Deathscapes

Instrumentalities of the Settler State 3i - White Male Violence and MMIWG

Deathscapes

White male violence and MMIWG

An Aboriginal woman lays on the ground facing the camera with her body strewn across the floor. A blanket printed with the words 'Defiled' is draped over her waist, hips and legs. Two white settler men stand above her as if they have been caught while hunting their prey. One holds a rifle which is pointed down towards her and stares into the camera. The other appears preoccupied with something he's holding in his hand.

[imagecaption] ‘Bearing Witness IV’, Bearing Witness, inkjet print on Hahnemühle paper, 150 x 100 cm, 2009. Artist: Fiona Foley. Image courtesy of the artist [/imagecaption]

[BREAK]


‘Why are we so hesitant to name white male violence as a root cause, yet so comfortable naming all the “risk factors” associated with the lives of Indigenous girls who have died?’ 

Sarah Hunt (Kwakwaka’wakw writer, educator and activist)


In Australia since invasion, heteropatriarchal violence against Indigenous bodies is inextricable from settler colonialism. Contemporary attitudes relating to entitlement and consent are shaped by the ways in which the bodies of Indigenous women and girls were regarded by the white colonisers.

In a 2018 report by Our Watch on understanding violence against Indigenous women and children, Antoinette Braybrook challenges the perception that the perpetrators of violence against Aboriginal and Torres Strait Islander women are mostly Aboriginal and Torres Strait Islander men. This perception is compounded by media reports that rarely focus on non-Indigenous men as perpetrators (20). While family violence happens within Indigenous communities, evidence suggests that Indigenous women are targeted and hurt by men from many different cultures and backgrounds. This calls for a much broader response informed by a historical understanding of the roots of settler violence against Indigenous women and girls.

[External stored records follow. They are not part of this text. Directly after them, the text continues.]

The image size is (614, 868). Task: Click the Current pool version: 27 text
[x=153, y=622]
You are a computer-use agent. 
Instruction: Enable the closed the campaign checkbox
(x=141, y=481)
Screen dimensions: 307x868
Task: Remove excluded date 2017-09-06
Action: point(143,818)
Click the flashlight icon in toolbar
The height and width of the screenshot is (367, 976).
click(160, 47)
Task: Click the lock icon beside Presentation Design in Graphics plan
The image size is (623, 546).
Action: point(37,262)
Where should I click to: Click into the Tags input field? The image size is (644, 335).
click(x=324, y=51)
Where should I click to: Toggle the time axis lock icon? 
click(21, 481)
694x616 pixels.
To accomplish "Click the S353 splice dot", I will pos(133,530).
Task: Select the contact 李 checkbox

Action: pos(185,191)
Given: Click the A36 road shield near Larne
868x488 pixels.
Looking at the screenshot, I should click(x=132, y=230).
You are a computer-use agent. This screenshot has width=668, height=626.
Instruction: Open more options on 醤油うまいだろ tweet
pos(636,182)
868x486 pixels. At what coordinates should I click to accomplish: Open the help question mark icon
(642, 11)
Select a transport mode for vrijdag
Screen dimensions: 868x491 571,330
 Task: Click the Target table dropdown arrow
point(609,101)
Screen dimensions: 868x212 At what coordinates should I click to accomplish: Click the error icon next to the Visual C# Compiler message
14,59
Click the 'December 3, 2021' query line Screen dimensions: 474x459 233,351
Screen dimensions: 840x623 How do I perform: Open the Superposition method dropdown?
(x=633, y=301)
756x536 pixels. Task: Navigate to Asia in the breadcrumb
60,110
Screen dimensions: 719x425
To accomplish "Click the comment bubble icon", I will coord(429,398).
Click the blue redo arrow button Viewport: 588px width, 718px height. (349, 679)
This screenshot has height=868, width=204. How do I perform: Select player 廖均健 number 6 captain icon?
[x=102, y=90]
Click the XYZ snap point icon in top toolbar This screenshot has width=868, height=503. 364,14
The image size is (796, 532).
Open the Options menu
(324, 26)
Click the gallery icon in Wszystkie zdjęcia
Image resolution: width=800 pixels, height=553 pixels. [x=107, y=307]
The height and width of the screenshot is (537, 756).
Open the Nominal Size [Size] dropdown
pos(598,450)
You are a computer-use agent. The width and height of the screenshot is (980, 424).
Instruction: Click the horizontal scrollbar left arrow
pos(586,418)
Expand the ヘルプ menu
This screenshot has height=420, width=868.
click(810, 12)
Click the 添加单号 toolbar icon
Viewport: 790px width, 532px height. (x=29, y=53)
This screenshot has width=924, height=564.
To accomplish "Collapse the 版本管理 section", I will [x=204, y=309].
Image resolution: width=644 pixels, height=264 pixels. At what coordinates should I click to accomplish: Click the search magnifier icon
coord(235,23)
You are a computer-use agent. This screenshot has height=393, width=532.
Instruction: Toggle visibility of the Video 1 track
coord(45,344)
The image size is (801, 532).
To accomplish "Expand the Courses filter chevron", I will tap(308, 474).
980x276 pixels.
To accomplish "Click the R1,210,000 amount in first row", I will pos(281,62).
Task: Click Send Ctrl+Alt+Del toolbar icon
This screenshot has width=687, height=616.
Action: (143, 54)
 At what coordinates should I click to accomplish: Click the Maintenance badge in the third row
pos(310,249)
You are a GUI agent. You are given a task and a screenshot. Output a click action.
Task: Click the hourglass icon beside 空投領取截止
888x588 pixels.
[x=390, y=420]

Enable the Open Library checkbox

In Badtjala artist Fiona Foley’s work, ‘Bearing Witness IV’, an Aboriginal woman is sprawled on the ground, her lower body covered in a blanket labelled ‘defiled’. Two white men stand over her. One, holding a gun pointed toward her, stares defiantly at the viewer;  the other, carrying a riding crop and mobile phone, is seemingly unperturbed by the sight before him. The riding crop references the weapons of white male violence used to terrorise Aboriginal women. It also refers to the historical fact that, in settler contexts, the ‘men who associated with Aboriginal women were known as “gin jockeys“.’  The work bears witness to the forms of entitlement to which Aboriginal women’s bodies are subject under the colonial gaze. The woman and the armed man face the viewer, forcing viewers to examine our own complicity in the violent gendered and raced power dynamics being played out.